(Data extracted from a collection)

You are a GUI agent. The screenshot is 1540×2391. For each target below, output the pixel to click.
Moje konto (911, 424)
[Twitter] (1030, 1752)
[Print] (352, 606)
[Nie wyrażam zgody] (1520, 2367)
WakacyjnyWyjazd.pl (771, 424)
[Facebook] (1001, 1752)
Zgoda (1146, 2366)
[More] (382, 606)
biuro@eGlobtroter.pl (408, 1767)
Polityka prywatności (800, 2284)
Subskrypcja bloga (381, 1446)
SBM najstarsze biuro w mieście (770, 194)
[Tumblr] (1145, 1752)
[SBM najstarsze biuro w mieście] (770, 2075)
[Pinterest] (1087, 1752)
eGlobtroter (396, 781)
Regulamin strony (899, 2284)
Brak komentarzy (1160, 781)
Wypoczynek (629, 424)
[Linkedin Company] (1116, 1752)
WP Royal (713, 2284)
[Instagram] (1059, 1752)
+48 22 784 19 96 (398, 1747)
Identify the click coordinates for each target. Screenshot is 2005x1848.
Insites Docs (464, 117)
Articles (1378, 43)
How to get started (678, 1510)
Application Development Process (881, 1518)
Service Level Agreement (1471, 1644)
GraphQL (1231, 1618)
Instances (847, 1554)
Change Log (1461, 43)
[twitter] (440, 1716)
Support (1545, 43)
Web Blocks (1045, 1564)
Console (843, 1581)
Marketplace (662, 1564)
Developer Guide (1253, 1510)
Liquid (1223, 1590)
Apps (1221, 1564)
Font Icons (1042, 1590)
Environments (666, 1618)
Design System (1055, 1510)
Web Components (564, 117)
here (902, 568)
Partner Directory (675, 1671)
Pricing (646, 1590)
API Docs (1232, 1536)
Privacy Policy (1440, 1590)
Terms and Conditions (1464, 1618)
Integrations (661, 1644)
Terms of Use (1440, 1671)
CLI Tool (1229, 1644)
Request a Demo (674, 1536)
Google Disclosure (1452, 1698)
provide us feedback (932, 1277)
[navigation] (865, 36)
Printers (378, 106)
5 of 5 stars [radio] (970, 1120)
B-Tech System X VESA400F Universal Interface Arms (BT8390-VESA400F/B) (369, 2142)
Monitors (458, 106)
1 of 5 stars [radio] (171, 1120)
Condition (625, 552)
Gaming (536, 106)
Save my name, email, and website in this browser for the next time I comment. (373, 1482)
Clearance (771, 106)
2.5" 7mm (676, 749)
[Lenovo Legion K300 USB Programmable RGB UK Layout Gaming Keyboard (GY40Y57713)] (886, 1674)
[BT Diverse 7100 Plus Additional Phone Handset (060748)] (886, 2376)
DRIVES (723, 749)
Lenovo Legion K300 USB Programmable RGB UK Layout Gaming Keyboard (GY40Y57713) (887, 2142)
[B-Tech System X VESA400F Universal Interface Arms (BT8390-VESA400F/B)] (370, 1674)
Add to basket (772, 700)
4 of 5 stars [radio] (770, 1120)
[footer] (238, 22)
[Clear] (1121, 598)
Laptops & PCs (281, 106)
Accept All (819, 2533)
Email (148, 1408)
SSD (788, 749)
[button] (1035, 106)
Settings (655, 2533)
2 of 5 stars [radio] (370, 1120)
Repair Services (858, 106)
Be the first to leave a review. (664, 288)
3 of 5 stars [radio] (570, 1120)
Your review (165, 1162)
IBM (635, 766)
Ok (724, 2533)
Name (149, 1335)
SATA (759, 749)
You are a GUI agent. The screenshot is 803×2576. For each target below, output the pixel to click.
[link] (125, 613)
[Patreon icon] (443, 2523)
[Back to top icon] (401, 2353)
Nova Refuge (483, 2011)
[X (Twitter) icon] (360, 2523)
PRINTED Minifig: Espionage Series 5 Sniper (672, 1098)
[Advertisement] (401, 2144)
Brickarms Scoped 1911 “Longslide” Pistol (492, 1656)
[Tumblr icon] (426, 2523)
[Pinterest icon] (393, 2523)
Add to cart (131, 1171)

* _WHAT THE TASK ASKS_
Please repeat each entry. Keep every word the same.

* _EXERCISE SOLUTION_
You are a GUI agent. The screenshot is 1540×2391. For each target below, output the pixel to click.
Moje konto (911, 424)
[Twitter] (1030, 1752)
[Print] (352, 606)
[Nie wyrażam zgody] (1520, 2367)
WakacyjnyWyjazd.pl (771, 424)
[Facebook] (1001, 1752)
Zgoda (1146, 2366)
[More] (382, 606)
biuro@eGlobtroter.pl (408, 1767)
Polityka prywatności (800, 2284)
Subskrypcja bloga (381, 1446)
SBM najstarsze biuro w mieście (770, 194)
[Tumblr] (1145, 1752)
[SBM najstarsze biuro w mieście] (770, 2075)
[Pinterest] (1087, 1752)
eGlobtroter (396, 781)
Regulamin strony (899, 2284)
Brak komentarzy (1160, 781)
Wypoczynek (629, 424)
[Linkedin Company] (1116, 1752)
WP Royal (713, 2284)
[Instagram] (1059, 1752)
+48 22 784 19 96 (398, 1747)
Identify the click coordinates for each target. Screenshot is 2005x1848.
Insites Docs (464, 117)
Articles (1378, 43)
How to get started (678, 1510)
Application Development Process (881, 1518)
Service Level Agreement (1471, 1644)
GraphQL (1231, 1618)
Instances (847, 1554)
Change Log (1461, 43)
[twitter] (440, 1716)
Support (1545, 43)
Web Blocks (1045, 1564)
Console (843, 1581)
Marketplace (662, 1564)
Developer Guide (1253, 1510)
Liquid (1223, 1590)
Apps (1221, 1564)
Font Icons (1042, 1590)
Environments (666, 1618)
Design System (1055, 1510)
Web Components (564, 117)
here (902, 568)
Partner Directory (675, 1671)
Pricing (646, 1590)
API Docs (1232, 1536)
Privacy Policy (1440, 1590)
Terms and Conditions (1464, 1618)
Integrations (661, 1644)
Terms of Use (1440, 1671)
CLI Tool (1229, 1644)
Request a Demo (674, 1536)
Google Disclosure (1452, 1698)
provide us feedback (932, 1277)
[navigation] (865, 36)
Printers (378, 106)
5 of 5 stars [radio] (970, 1120)
B-Tech System X VESA400F Universal Interface Arms (BT8390-VESA400F/B) (369, 2142)
Monitors (458, 106)
1 of 5 stars [radio] (171, 1120)
Condition (625, 552)
Gaming (536, 106)
Save my name, email, and website in this browser for the next time I comment. (373, 1482)
Clearance (771, 106)
2.5" 7mm (676, 749)
[Lenovo Legion K300 USB Programmable RGB UK Layout Gaming Keyboard (GY40Y57713)] (886, 1674)
[BT Diverse 7100 Plus Additional Phone Handset (060748)] (886, 2376)
DRIVES (723, 749)
Lenovo Legion K300 USB Programmable RGB UK Layout Gaming Keyboard (GY40Y57713) (887, 2142)
[B-Tech System X VESA400F Universal Interface Arms (BT8390-VESA400F/B)] (370, 1674)
Add to basket (772, 700)
4 of 5 stars [radio] (770, 1120)
[footer] (238, 22)
[Clear] (1121, 598)
Laptops & PCs (281, 106)
Accept All (819, 2533)
Email (148, 1408)
SSD (788, 749)
[button] (1035, 106)
Settings (655, 2533)
2 of 5 stars [radio] (370, 1120)
Repair Services (858, 106)
Be the first to leave a review. (664, 288)
3 of 5 stars [radio] (570, 1120)
Your review (165, 1162)
IBM (635, 766)
Ok (724, 2533)
Name (149, 1335)
SATA (759, 749)
You are a GUI agent. The screenshot is 803×2576. For each target below, output the pixel to click.
[link] (125, 613)
[Patreon icon] (443, 2523)
[Back to top icon] (401, 2353)
Nova Refuge (483, 2011)
[X (Twitter) icon] (360, 2523)
PRINTED Minifig: Espionage Series 5 Sniper (672, 1098)
[Advertisement] (401, 2144)
Brickarms Scoped 1911 “Longslide” Pistol (492, 1656)
[Tumblr icon] (426, 2523)
[Pinterest icon] (393, 2523)
Add to cart (131, 1171)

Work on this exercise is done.